:: Stated problem ::
Retype the items from the line containing "The width and" through the line containing "pos(438,208)", both included, and nothing else.

:: Provided data ::
--- begin ---

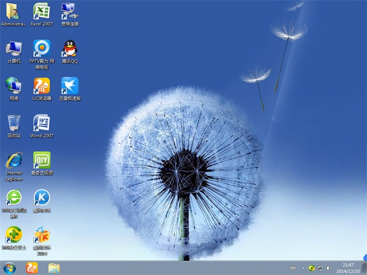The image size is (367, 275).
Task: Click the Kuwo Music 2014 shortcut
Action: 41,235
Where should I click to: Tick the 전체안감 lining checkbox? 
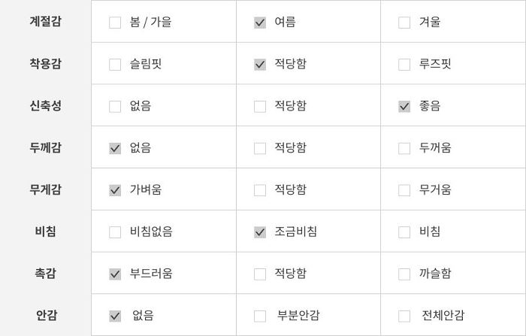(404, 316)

--- end ---
--- begin ---

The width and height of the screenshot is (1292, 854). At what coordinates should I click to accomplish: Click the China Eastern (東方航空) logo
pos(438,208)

--- end ---

:: Exercise solution ::
The width and height of the screenshot is (1292, 854). At what coordinates should I click to accomplish: Click the China Eastern (東方航空) logo
pos(438,208)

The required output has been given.